O governo de Ontário anunciou um aporte de CAD 5,1 milhões na Bioveld North Inc. para financiar os estudos de engenharia necessários a uma eventual retomada da fábrica de celulose e papel de Espanola, no norte da província, parada desde 2023. Os recursos vêm do Forest Biomass Program, por meio das linhas Biomass Pathways e Innovative Bioproduct Manufacturing and Modernization.
O valor cobre parte de um programa de engenharia de front-end loading (FEL) orçado em CAD 10,5 milhões, cuja função é fechar o desenho técnico e o custo final do religamento da unidade. A Bioveld North, subsidiária do grupo canadense de investimentos BMI Group, entra com os CAD 5,4 milhões restantes.
Unidade opera há mais de um século e foi comprada em 2025
A fábrica de Espanola funcionou por mais de 120 anos antes de ser paralisada pela Domtar, em novembro de 2023. O ativo foi adquirido pelo BMI Group em outubro de 2025.

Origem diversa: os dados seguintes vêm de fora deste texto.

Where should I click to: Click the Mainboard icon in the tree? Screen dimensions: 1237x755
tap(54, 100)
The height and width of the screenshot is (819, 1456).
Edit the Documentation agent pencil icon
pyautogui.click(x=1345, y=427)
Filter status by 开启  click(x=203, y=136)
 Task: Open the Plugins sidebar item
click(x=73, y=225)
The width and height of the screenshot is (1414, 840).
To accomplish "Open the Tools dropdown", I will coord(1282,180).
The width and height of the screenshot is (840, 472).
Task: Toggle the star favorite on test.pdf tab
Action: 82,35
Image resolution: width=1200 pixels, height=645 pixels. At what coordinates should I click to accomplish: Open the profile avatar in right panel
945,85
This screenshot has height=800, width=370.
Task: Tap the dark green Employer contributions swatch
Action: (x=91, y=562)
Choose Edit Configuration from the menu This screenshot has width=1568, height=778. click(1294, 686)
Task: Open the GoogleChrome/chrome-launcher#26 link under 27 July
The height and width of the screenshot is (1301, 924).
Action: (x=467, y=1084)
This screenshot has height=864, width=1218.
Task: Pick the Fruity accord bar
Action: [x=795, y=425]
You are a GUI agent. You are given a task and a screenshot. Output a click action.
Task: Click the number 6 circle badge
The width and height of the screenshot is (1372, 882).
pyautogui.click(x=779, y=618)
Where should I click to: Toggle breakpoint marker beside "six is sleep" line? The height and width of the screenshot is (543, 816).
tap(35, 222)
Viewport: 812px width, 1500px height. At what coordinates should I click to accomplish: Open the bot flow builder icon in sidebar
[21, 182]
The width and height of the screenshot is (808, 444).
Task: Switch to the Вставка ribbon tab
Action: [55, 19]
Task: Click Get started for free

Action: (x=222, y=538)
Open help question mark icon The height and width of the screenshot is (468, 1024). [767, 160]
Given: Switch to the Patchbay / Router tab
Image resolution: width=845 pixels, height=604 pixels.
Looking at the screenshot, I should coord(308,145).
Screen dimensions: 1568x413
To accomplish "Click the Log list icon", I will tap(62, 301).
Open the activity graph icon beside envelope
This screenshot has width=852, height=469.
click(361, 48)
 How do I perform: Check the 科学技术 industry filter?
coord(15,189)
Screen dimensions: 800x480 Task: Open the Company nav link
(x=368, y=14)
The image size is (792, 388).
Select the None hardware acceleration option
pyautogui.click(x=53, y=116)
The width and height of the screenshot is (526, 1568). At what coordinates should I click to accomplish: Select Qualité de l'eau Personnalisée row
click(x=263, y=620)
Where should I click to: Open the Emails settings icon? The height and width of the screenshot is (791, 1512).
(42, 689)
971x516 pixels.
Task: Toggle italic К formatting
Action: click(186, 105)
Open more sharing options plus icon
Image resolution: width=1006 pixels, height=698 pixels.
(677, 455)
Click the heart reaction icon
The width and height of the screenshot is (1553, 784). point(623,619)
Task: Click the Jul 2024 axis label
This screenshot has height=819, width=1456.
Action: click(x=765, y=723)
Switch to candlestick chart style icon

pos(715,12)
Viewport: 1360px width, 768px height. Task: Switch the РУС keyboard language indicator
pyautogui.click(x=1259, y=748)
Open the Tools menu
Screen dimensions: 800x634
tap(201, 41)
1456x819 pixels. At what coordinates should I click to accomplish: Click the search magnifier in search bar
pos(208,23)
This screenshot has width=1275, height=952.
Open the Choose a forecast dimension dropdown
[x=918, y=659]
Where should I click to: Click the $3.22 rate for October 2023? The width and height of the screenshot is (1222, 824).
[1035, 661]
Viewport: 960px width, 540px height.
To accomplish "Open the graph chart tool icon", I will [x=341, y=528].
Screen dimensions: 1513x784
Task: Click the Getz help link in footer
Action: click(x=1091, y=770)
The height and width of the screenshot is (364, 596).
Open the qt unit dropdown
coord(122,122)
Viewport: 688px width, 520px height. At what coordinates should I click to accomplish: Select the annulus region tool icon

Segundo a Bioveld North, o fechamento eliminou cerca de 400 empregos diretos e desorganizou uma cadeia de suprimento que sustentava aproximadamente 2 mil postos indiretos e 19 serrarias em Ontário. Seis dessas serrarias dependiam de Espanola para cerca de 75% da venda de cavacos. Sem a fábrica, várias delas foram paralisadas e boa parte do resíduo de madeira passou a ser embarcada para fora da província.
Celulose premium primeiro, bioprodutos depois
O plano da companhia é transformar o site em um polo de bioprodutos de fibra integral. A primeira fase prevê a produção de celulose premium – fibra longa branqueada (NBSK) – e papéis especiais; em etapas seguintes, entram biocarvão, combustíveis renováveis e energia limpa.
“Esta fábrica nunca foi demolida nem deixada para apodrecer, ela foi mantida aquecida, esperando”, afirmou Paul Veldman, CEO do BMI Group à imprensa local. Segundo ele, a estratégia da empresa, batizada de Pulp+, parte de uma ideia simples: “colocar a madeira de volta ao trabalho”.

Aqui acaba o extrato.